Between Earth and Heaven: the Politics of Gender in Timor-Leste
Sara Niner
Thursday 26 May 2011
Sara Niner is an Adjunct Research Fellow in the Arts Faculty at Monash University. She is the editor of ‘To Resist is to Win: the Autobiography of Xanana Gusmão with selected letters and speeches’ (Aurora/David Lovell Publishing 2000). Her new book ‘XANANA: Leader of the Struggle for Independent Timor-Leste’ (2009) is published by Australian Scholarly Publishing and is currently being translated into Portuguese.

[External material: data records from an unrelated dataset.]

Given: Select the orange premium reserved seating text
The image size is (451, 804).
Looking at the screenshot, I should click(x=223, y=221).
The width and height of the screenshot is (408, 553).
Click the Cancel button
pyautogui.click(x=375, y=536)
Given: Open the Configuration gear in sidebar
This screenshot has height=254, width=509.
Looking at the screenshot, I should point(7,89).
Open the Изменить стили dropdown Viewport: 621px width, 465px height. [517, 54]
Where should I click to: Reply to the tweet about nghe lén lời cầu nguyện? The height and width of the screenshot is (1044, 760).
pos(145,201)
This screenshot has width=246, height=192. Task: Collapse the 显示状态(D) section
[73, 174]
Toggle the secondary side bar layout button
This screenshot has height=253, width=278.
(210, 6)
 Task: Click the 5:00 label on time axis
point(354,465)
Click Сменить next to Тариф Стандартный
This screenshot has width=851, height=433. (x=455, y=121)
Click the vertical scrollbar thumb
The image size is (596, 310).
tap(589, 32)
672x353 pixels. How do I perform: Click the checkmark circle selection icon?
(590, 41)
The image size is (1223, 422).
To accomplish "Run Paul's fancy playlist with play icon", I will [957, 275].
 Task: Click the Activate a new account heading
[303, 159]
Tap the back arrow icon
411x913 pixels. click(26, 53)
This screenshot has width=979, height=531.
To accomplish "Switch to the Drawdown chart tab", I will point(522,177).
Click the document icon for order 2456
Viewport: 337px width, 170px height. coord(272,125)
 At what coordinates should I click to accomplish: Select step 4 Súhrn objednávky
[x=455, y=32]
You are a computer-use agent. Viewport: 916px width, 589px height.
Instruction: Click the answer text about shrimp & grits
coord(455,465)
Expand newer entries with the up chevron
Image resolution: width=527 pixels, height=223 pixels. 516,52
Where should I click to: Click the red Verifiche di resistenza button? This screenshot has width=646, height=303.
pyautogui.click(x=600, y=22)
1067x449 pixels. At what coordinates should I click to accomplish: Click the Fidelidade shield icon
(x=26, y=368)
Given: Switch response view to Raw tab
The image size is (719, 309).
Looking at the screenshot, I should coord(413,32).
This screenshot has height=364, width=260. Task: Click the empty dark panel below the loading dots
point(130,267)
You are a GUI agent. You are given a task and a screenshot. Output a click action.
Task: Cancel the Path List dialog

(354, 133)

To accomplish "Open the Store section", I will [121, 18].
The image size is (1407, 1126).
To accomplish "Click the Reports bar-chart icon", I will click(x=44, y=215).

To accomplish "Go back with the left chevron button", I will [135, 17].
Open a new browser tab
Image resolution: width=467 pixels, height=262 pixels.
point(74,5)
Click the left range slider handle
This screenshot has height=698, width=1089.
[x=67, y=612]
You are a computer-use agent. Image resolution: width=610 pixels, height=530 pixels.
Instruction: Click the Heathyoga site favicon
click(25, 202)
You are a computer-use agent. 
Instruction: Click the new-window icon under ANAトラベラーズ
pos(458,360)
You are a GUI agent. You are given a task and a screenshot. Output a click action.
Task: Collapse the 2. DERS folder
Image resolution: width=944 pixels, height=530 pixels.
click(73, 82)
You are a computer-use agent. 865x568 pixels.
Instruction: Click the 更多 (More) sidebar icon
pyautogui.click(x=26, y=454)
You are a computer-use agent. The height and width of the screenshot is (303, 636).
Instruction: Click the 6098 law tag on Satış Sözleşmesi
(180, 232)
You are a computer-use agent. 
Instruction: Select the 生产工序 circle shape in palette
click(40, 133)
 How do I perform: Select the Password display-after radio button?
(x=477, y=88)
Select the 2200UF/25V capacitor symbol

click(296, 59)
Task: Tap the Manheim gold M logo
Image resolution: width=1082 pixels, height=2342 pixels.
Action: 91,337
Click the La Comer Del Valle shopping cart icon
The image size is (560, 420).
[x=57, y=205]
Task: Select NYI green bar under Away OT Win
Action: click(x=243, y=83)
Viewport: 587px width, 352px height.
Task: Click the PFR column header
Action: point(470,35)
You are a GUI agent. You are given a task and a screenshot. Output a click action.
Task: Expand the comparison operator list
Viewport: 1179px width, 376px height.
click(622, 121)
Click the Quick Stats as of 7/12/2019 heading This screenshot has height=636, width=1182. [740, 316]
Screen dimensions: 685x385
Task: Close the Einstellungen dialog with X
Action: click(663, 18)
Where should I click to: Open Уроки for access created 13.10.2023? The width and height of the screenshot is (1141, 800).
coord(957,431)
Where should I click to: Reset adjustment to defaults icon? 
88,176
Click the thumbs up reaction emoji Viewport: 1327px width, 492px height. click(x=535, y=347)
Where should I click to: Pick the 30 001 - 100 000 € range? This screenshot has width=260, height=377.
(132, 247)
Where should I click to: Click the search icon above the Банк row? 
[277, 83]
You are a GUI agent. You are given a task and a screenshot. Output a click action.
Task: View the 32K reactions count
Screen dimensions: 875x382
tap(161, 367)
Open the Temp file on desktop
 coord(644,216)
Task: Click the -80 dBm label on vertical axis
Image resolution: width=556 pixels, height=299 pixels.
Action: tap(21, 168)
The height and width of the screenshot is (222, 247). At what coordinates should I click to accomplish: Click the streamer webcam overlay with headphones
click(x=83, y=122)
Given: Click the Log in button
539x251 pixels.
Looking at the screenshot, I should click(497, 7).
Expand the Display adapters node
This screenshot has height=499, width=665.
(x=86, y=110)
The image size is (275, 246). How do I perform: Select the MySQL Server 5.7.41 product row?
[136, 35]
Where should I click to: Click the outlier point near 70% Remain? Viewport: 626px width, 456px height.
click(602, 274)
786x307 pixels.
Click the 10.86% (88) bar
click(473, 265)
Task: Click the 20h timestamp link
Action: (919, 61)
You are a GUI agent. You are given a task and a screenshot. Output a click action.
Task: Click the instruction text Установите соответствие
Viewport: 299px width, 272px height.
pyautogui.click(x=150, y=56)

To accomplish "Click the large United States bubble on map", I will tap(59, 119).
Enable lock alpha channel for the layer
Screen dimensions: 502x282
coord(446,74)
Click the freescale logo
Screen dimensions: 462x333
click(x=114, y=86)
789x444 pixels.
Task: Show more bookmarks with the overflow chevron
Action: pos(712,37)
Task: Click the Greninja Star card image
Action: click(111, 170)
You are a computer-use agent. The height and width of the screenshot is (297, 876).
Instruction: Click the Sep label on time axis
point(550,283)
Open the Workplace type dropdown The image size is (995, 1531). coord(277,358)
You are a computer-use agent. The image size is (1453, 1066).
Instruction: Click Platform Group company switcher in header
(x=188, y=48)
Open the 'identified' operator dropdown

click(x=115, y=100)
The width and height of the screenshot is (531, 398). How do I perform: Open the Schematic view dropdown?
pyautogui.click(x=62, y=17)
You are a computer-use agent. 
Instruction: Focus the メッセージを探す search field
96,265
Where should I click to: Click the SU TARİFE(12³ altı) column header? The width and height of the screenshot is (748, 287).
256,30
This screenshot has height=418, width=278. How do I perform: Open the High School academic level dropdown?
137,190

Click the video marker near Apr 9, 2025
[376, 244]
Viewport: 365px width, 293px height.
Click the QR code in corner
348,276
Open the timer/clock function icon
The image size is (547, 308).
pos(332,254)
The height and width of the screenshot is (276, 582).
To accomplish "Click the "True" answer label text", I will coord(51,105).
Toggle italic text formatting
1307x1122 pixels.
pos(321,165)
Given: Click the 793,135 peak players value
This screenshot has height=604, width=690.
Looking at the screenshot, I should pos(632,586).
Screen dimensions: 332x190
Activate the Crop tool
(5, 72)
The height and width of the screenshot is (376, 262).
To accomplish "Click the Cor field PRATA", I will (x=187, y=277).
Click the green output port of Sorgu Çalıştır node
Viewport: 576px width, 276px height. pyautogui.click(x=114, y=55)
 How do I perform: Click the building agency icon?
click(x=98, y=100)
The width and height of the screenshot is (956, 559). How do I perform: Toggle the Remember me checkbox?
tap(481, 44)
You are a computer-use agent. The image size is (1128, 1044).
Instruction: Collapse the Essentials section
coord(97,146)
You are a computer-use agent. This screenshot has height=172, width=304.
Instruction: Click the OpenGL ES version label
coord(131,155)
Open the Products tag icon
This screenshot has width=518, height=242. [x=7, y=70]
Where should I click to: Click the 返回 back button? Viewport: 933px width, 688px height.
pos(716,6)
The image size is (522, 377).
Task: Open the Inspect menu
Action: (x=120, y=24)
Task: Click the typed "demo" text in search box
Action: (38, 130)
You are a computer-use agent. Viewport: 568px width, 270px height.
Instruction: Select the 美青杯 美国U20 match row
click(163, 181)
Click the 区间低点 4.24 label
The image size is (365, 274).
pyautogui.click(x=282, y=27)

Gender inequality in post-conflict Timor-Leste (East Timor) is well-documented and there is pressure for women to conform to ‘traditional’ cultural norms now the war is over, yet a strong women’s movement resists this pressure. However, any rise in status for the majority of women must be made through an engagement with indigenous or ‘traditional’ society as that is culturally dominant in Timor. The impact of recent conflict and violence has been profound for the new nation and its people, with public and private or domestic violence still pervasive. The male political and military elite dominant in Timor-Leste today is seen as largely responsible for outbreaks of violence on a national scale (2004-8) and these contemporary events lead us to define Timorese post-conflict society as militaristic in nature. A strong culture of male political domination in Timor-Leste today holds back the women’s movement, along with development, security and a more expansive version of democracy. While ‘gender’ has featured heavily on the development agenda of Timor-Leste over the last ten years little intellectual analysis has been made of what these trends mean for development, security and democracy there.